The main problem with the Hercule Poirot novel, CAT AMONG THE PIGEONS – and I know this is not a criticism that Dame Agatha Christie would have welcomed at all – is that there just isn’t enough Hercule Poirot in it. It’s probably more than three quarters of the way through before the great Belgian detective shows up, but once he does it’s like the elixir of life has been injected intravenously into the page. He’s such a wonderful character that he immediately invigorates the whole book. And a story which was frankly becoming a slog, becomes suddenly a beautiful breeze.

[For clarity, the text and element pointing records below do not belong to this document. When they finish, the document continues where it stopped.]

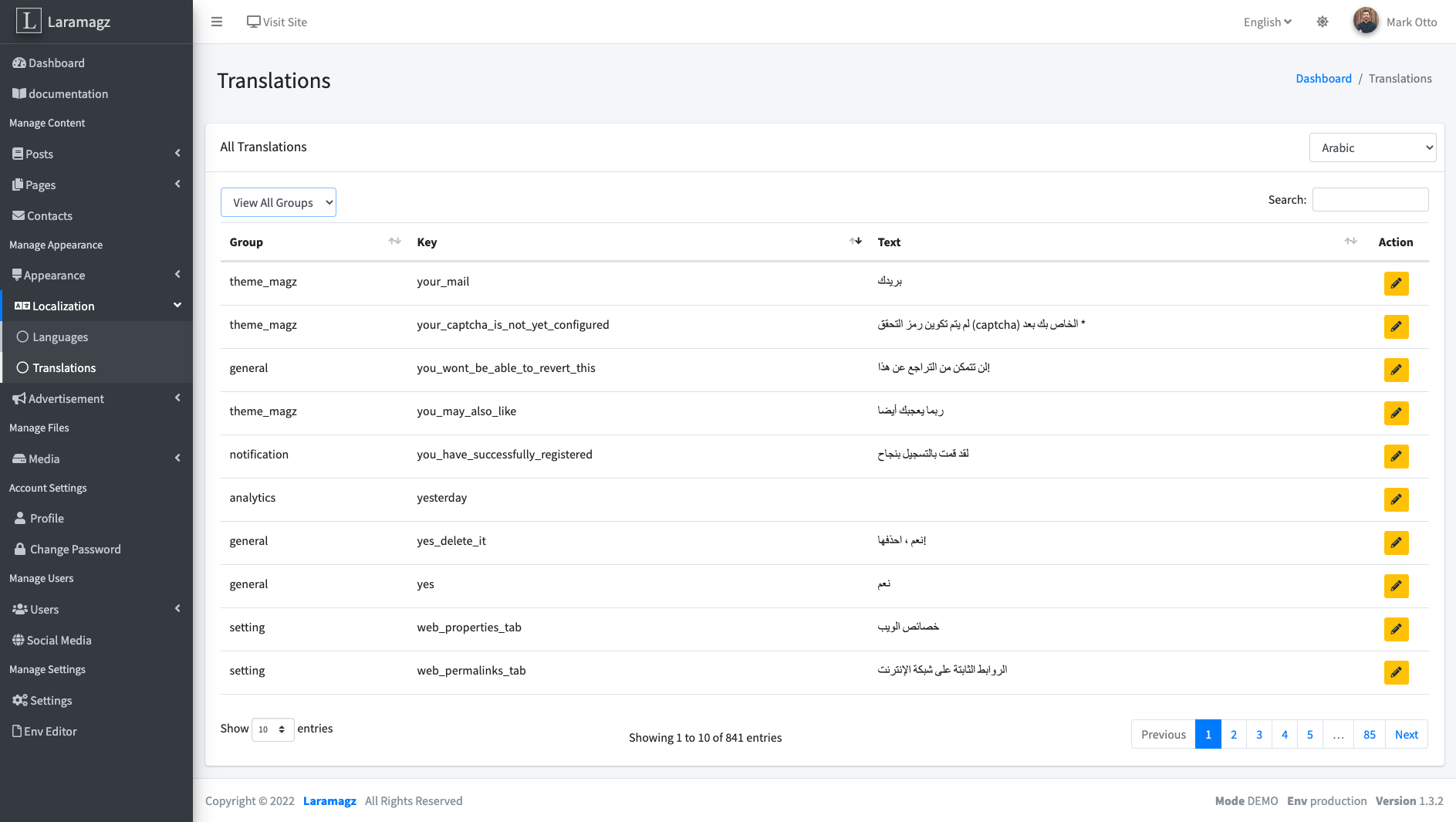Change the Arabic language dropdown
Viewport: 1456px width, 822px height.
(1372, 147)
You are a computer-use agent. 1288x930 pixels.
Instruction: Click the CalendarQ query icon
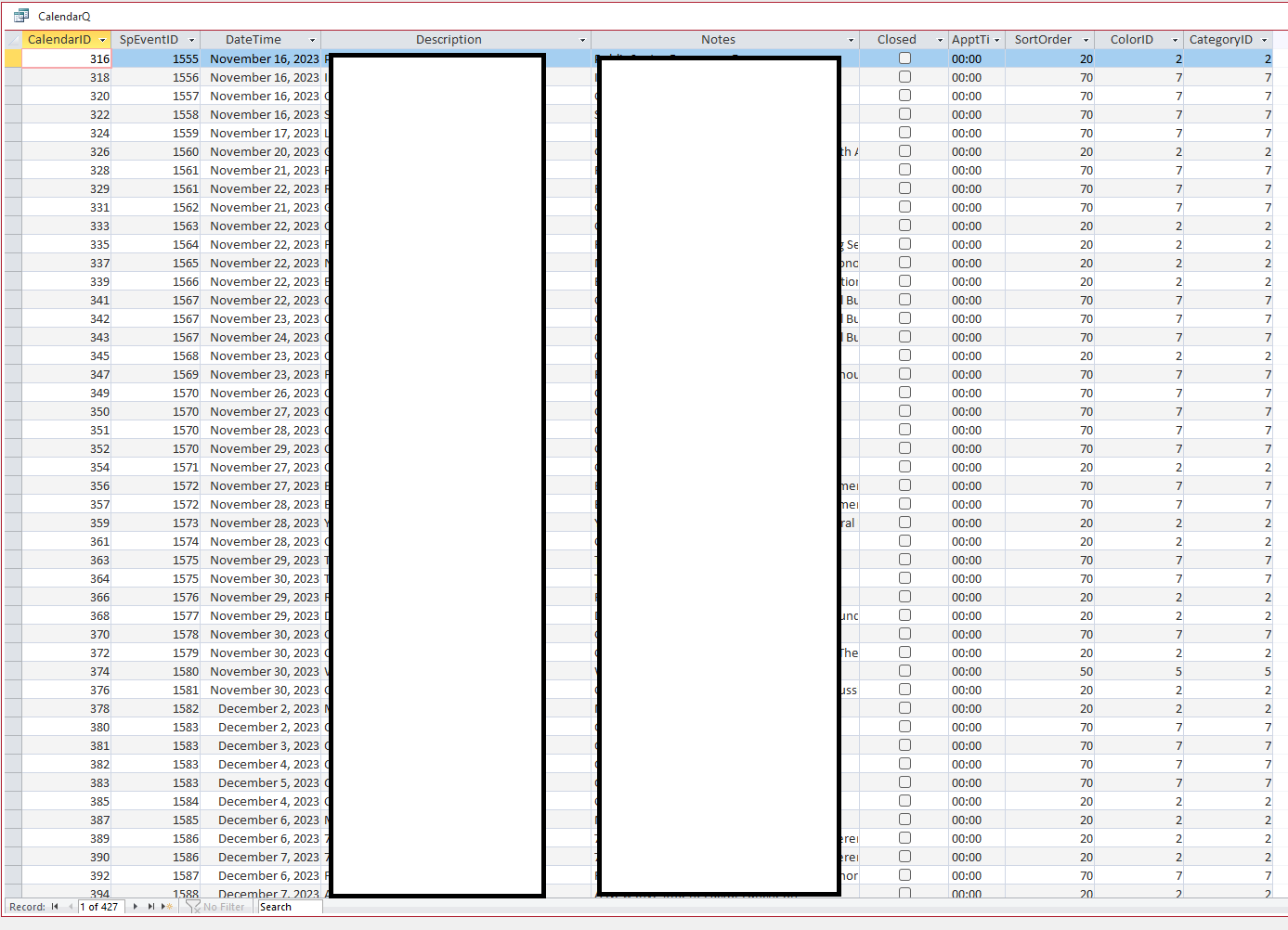click(x=21, y=16)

Okay, when it comes to solving the case, Christie gives the reader no chance at all. The logical leaps Poirot has to make are frankly beyond any reader, and some of the information he has to unravel the mystery is stuff we simply don’t possess. As such, it’s a bit of a cheat, but by that point I was frankly so happy to see him that I forgave him the trickery.
The tale hinges on a murder in a girl’s school, and the first chapter is one of the most bizarrely opaque chapters I’ve ever read in popular fiction. Not really the kind of thing one expects from Dame Agatha at all. Half a dozen and more lady teachers are introduced, most with little more than a sentence of description, and they charge around while the reader tries to keep them all straight in their heads. It’s like Christie, to keep herself amused in the umpteenth Poirot story, has started using alienation techniques. As if what we have here is Agatha Christie in her Samuel Beckett phase.

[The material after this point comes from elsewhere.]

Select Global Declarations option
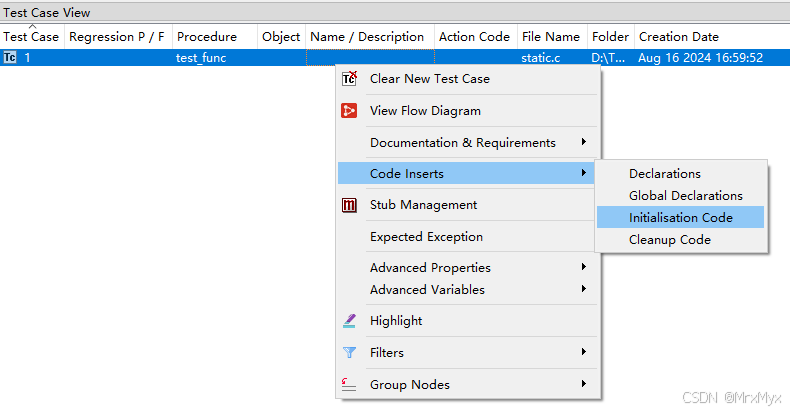 [x=685, y=196]
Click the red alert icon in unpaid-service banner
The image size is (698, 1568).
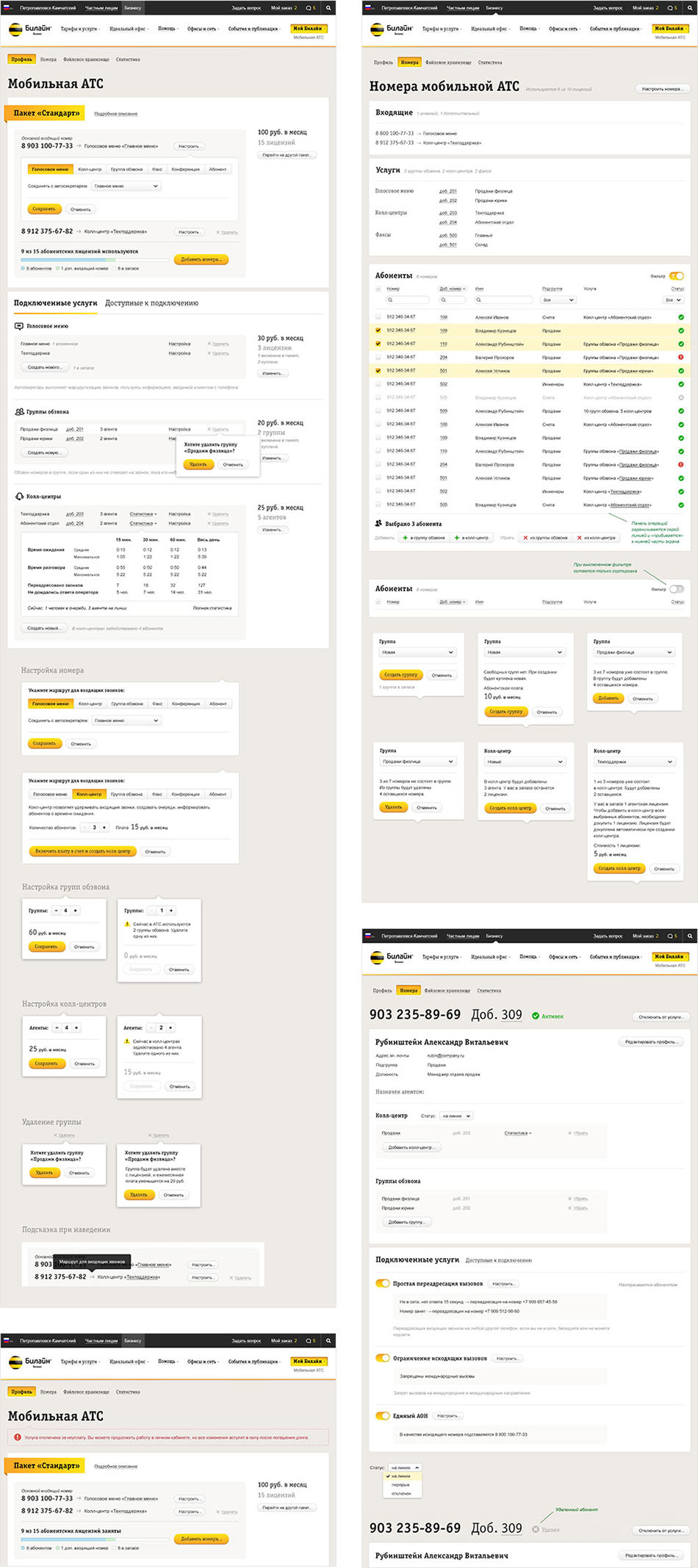[18, 1437]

However, more jarring than that was encountering the phrase “sex craved teenager” in a Poirot novel. Really? It’s like when P.G. Wodehouse had his Uncle Fred characters “dance the rock and roll”. It absolutely feels like a moment that shouldn’t be there. Hercule Poirot great detective of country house mysteries of the 1930s should no more be near a sex craved teenager, than he should buy a pint for P.J. Proby.
It’s an interesting book then, an odd book too – but one that definitely needs more old school Poirot.